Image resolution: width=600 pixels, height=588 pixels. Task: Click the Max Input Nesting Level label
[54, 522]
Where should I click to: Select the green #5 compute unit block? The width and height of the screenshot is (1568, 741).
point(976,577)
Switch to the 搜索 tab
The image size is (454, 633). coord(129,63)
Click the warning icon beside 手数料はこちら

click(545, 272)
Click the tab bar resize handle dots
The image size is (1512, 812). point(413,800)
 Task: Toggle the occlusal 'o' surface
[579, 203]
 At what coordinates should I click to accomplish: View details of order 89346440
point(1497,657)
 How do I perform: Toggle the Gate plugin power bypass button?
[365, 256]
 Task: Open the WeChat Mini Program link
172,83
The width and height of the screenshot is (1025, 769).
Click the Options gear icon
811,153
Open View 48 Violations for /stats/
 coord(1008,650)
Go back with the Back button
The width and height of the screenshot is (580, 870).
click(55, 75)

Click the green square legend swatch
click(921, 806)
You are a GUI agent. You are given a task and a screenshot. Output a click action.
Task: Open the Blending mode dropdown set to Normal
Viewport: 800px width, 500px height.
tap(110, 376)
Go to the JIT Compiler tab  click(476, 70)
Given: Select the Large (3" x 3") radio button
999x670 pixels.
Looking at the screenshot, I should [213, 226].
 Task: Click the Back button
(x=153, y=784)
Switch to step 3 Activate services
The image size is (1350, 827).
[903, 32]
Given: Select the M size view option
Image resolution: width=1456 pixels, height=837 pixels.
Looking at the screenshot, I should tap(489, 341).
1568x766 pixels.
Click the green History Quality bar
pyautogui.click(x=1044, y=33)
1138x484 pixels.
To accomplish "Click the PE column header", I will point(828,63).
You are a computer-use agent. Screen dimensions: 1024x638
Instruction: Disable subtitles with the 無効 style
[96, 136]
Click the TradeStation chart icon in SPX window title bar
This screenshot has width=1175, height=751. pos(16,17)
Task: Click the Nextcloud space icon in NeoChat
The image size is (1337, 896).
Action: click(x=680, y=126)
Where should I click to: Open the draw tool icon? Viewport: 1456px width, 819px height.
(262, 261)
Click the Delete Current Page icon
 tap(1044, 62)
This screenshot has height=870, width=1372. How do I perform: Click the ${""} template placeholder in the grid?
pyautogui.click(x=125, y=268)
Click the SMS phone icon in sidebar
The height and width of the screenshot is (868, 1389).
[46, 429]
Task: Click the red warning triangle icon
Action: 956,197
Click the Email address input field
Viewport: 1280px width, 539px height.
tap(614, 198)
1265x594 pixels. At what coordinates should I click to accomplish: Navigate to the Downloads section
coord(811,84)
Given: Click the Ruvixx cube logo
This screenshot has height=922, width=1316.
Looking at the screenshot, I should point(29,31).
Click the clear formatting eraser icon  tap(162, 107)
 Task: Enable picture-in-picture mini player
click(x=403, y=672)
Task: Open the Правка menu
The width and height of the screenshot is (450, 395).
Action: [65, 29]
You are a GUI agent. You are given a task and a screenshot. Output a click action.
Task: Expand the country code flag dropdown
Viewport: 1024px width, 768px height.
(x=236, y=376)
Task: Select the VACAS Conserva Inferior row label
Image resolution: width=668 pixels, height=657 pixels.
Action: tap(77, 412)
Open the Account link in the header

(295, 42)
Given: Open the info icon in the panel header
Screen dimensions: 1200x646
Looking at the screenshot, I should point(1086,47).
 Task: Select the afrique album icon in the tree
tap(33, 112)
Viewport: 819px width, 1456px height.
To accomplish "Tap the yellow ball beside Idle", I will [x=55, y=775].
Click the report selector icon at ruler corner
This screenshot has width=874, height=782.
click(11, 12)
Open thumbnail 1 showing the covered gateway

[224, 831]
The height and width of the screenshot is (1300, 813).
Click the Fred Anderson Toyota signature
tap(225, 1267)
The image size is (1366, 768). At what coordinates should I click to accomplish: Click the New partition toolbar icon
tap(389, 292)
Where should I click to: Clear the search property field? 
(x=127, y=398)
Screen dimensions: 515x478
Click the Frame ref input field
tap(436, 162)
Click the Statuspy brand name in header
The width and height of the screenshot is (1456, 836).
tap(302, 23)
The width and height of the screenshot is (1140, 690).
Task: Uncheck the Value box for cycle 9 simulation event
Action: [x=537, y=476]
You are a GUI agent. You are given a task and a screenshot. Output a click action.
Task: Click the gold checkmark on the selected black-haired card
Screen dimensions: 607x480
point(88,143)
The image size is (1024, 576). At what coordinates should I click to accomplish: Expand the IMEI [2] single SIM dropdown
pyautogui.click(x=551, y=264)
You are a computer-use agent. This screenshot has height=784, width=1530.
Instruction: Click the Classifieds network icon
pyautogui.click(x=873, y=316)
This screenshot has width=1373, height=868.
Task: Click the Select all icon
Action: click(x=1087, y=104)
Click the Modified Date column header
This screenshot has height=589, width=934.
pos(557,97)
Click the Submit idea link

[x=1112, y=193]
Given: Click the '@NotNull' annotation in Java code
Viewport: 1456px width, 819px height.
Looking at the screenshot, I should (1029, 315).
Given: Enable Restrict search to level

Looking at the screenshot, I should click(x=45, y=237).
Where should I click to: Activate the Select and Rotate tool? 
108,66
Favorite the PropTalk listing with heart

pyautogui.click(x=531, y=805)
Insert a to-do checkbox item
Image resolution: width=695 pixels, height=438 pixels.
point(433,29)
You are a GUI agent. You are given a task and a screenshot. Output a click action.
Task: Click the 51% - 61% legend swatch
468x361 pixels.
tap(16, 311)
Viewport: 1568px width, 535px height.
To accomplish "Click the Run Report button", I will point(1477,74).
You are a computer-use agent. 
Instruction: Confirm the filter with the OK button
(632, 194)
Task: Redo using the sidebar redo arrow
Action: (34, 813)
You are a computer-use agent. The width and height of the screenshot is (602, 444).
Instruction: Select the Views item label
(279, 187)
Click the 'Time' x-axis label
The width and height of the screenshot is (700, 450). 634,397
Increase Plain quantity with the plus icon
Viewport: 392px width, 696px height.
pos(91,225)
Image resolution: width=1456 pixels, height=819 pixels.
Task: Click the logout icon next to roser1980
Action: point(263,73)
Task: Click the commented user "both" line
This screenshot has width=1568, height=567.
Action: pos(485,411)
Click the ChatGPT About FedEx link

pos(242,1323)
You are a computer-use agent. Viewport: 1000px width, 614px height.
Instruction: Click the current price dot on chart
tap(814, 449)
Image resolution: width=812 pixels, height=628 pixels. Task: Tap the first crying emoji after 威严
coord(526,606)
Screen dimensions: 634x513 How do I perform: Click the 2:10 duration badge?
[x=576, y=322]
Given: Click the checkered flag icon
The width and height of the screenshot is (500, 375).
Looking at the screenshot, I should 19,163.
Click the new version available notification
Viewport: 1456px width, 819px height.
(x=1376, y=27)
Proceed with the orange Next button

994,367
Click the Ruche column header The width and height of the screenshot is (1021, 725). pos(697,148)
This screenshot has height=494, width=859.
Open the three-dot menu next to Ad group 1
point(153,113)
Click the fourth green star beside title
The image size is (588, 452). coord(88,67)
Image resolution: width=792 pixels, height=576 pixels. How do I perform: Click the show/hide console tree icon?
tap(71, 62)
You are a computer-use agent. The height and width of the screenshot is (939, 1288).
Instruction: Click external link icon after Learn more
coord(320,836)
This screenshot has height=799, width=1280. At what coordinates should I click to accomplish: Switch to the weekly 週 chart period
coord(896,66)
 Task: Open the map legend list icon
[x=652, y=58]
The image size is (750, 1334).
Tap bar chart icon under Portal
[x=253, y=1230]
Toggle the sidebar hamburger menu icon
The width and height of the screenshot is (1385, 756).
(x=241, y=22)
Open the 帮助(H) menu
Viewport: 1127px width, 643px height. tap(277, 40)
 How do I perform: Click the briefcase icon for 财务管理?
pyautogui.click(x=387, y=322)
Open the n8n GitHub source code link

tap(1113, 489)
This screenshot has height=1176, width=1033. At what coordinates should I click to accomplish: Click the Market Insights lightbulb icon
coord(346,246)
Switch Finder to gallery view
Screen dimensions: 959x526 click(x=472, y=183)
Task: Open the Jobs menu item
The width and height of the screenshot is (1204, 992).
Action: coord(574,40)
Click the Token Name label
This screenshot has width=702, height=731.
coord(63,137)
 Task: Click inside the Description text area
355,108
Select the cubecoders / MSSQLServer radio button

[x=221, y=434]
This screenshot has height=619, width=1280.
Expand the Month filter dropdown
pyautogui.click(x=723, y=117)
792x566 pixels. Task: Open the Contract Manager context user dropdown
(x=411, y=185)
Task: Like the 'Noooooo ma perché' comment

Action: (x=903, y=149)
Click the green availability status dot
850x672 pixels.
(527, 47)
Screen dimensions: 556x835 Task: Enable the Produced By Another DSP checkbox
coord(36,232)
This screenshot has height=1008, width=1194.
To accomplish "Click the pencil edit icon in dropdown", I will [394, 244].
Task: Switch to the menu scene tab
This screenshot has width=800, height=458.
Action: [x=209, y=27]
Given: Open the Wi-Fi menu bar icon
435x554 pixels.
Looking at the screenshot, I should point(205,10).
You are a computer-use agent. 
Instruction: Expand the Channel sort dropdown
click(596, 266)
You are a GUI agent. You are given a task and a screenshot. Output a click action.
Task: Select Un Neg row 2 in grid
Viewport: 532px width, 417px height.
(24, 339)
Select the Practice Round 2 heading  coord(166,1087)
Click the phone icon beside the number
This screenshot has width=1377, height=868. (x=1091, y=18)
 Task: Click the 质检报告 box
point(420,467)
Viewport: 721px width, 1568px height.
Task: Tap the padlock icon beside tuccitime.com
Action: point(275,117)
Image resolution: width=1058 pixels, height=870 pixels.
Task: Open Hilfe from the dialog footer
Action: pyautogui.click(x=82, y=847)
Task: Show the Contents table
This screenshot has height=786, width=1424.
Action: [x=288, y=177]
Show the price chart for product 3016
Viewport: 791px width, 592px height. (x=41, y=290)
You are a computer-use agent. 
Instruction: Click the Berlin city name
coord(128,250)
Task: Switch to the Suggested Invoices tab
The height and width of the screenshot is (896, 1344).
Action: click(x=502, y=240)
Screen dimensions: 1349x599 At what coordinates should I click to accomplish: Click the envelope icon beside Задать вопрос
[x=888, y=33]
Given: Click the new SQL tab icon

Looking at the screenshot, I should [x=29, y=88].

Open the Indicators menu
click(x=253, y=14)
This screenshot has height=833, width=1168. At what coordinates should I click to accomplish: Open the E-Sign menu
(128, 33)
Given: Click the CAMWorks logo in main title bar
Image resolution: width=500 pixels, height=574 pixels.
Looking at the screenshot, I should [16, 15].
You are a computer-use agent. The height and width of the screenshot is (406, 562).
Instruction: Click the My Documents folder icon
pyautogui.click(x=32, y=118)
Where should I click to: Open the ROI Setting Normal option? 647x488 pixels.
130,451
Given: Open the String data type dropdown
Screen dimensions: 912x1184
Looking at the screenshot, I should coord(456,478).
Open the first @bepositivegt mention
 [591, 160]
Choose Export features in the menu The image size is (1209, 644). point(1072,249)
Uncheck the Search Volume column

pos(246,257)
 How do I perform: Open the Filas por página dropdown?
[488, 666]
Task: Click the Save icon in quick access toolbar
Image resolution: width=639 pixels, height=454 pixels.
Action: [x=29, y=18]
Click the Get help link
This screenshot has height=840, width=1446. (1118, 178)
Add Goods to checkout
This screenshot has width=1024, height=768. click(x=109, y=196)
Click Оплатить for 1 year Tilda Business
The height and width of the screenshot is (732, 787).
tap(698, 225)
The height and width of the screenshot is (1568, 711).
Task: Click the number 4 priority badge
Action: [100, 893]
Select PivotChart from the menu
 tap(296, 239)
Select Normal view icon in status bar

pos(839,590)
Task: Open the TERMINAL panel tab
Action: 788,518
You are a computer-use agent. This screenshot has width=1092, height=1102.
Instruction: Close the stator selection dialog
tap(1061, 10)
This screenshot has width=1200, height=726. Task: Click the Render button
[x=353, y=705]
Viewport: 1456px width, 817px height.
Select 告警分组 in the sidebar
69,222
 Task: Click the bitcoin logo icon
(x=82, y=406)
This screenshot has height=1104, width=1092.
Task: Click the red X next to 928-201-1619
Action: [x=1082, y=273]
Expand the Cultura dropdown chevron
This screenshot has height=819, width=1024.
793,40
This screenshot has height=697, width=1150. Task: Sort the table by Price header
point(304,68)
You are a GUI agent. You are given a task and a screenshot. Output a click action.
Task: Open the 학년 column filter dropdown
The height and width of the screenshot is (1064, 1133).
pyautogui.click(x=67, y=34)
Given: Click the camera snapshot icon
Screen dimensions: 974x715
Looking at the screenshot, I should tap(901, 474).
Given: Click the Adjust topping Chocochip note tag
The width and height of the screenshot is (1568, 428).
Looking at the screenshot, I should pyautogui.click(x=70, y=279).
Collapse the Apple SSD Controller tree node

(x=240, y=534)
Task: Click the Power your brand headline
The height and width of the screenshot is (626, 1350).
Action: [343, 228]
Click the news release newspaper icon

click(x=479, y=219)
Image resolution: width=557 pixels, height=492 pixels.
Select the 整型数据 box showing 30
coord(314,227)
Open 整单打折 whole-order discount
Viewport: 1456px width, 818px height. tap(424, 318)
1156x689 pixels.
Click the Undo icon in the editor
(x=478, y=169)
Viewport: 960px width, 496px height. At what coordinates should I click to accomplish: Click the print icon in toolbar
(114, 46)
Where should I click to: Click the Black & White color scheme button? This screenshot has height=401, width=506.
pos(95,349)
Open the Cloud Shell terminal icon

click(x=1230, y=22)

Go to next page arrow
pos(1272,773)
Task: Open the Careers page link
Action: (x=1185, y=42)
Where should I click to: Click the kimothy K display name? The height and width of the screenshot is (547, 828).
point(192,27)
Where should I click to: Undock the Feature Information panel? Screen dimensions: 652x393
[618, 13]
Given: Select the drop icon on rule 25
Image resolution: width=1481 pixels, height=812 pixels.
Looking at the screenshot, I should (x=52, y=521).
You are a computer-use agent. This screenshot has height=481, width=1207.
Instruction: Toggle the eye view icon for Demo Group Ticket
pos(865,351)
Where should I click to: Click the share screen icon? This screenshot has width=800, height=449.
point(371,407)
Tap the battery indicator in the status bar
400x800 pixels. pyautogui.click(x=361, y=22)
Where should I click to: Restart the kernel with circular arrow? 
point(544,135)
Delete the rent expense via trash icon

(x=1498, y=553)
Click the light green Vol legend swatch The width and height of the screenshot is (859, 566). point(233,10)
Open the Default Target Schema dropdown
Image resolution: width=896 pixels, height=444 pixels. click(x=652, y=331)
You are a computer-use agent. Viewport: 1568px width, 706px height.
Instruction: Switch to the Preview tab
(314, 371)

#####

Please restate word for word the part of the records that opens with the first line and closes with the line containing "coord(1008,650)".

● Expected answer:
Image resolution: width=600 pixels, height=588 pixels. Task: Click the Max Input Nesting Level label
[54, 522]
Where should I click to: Select the green #5 compute unit block? The width and height of the screenshot is (1568, 741).
point(976,577)
Switch to the 搜索 tab
The image size is (454, 633). coord(129,63)
Click the warning icon beside 手数料はこちら

click(545, 272)
Click the tab bar resize handle dots
The image size is (1512, 812). point(413,800)
 Task: Toggle the occlusal 'o' surface
[579, 203]
 At what coordinates should I click to accomplish: View details of order 89346440
point(1497,657)
 How do I perform: Toggle the Gate plugin power bypass button?
[365, 256]
 Task: Open the WeChat Mini Program link
172,83
The width and height of the screenshot is (1025, 769).
Click the Options gear icon
811,153
Open View 48 Violations for /stats/
 coord(1008,650)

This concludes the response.